Llego a Buenos Aires resignado a una inmersión carnívora y salgo de allí pensando justo en lo que no debiera: el pescado. De repente, la cocina del mar parece haber encontrado un lugar en la capital porteña. Lo nunca visto en una tierra en la que hasta el otro día el consumo de pescado se ocultaba en público, como si fuera una lacra vergonzante. Extraño, contradictorio y disparatado en un país con casi 5000 kilómetros de litoral, según en Instituto Geográfico Militar (dos mil menos según los tratados), y una red fluvial nada despreciable. Podría ser un tesoro preservado para dar carácter y carta de naturaleza a la cocina argentina, pero vendieron todos los derechos de pesca y con ellos el patrimonio del país. Seguro que a más de uno le resulta familiar.
Recorro la alta cocina porteña y del pescado apenas encuentro el recuerdo. Una ostra en Tegui, un restaurante que recién empieza a explorar caminos, la referencia de un tallarín de calamar y la pesca del día en uno de los tres menús del anticuado Tarquino –protagonista de un largo y extraño viaje al pasado-, y el recuerdo de unos langostinos con fideos kataifi recuperado en una visita anterior al comedor de Aramburú, son las únicas referencias que encuentro en una cocina que vive obsesionada con la carne. La carta de El Baqueano, en San Telmo, el único atisbo de aire fresco que encuentro en la cocina porteña, se muestra como la excepción. Su propietario, Fer Rivarola, gusta manejarse por el filo de la navaja y se ríe de los prejuicios de sus paisanos transformando un corte de pacú –la gamitana que todavía vive en la cuenca del Paraná- en un falso bife, disfrazando de salmón una porción de un pescado de roca llamado chanchito de mar, o sirviendo un caldo de marisco con lisa y calamar.

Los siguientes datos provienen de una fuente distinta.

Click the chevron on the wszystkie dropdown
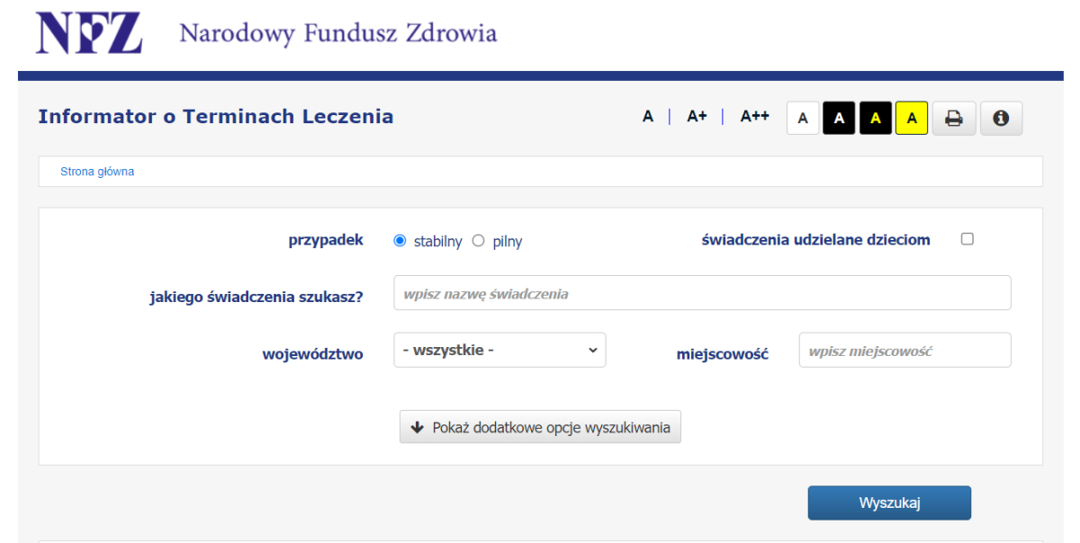Viewport: 1080px width, 543px height. [592, 350]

Hasta hace bien poco eran llamadas solitarias a la cordura, o tal vez provocaciones dirigidas a un mercado que sigue empeñado en mirar para otro lado, prefiriendo la falsa imagen de bienestar asociada a unas carnes cada día más insípidas y menos consistentes. El retroceso del ganado de pastura y el liderazgo del feedlot –la cría forzada de reses en cautividad- amenaza los ritmos de la cocina porteña.
Y en eso llegó La Mar para que la locura se instalara en Buenos Aires. Desde que abrió puertas en Palermo, allá por el mes de abril, La Mar es el comedor de referencia. Suyos son los comedores más concurridos y su carta la mas deseada de la ciudad. Mil quinientos clientes semanales respaldan un éxito que impresiona, asociado a un cambio de tendencia: el pescado es la nueva devoción.
La Mar de Buenos Aires guarda diferencias con el de Lima. La primera son las especies marinas que utiliza. Siempre es una alegría encontrar las carnes prietas y sabrosas de los pescados atlánticos, incluso en un país como Argentina, que ha malvendido sus activos marinos, llevándolos al borde del agotamiento antes incluso de haberlos empezado a comer –para que me entiendan, como si hubieran hecho con todos sus pescados lo mismo que los peruanos con la anchoveta- se dejan notar las diferencias. El mejor ejemplo es la parihuela que me prepara Anthony Vasquez con un extraordinario besugo –textura, delicadeza y sabor en cada bocado-, unos cuantos cangrejos, unas almejas, unos calamarcitos diminutos y uno de esos caldos concentrados que quitan el hipo. Con el caldo sobrante nos prepara un arroz que levanta ovaciones. Las emociones se trasladan a otro encuentro mucho más humilde, en forma de cebiche de caballa, un plato impensable en el prejuicioso panorama culinario limeño.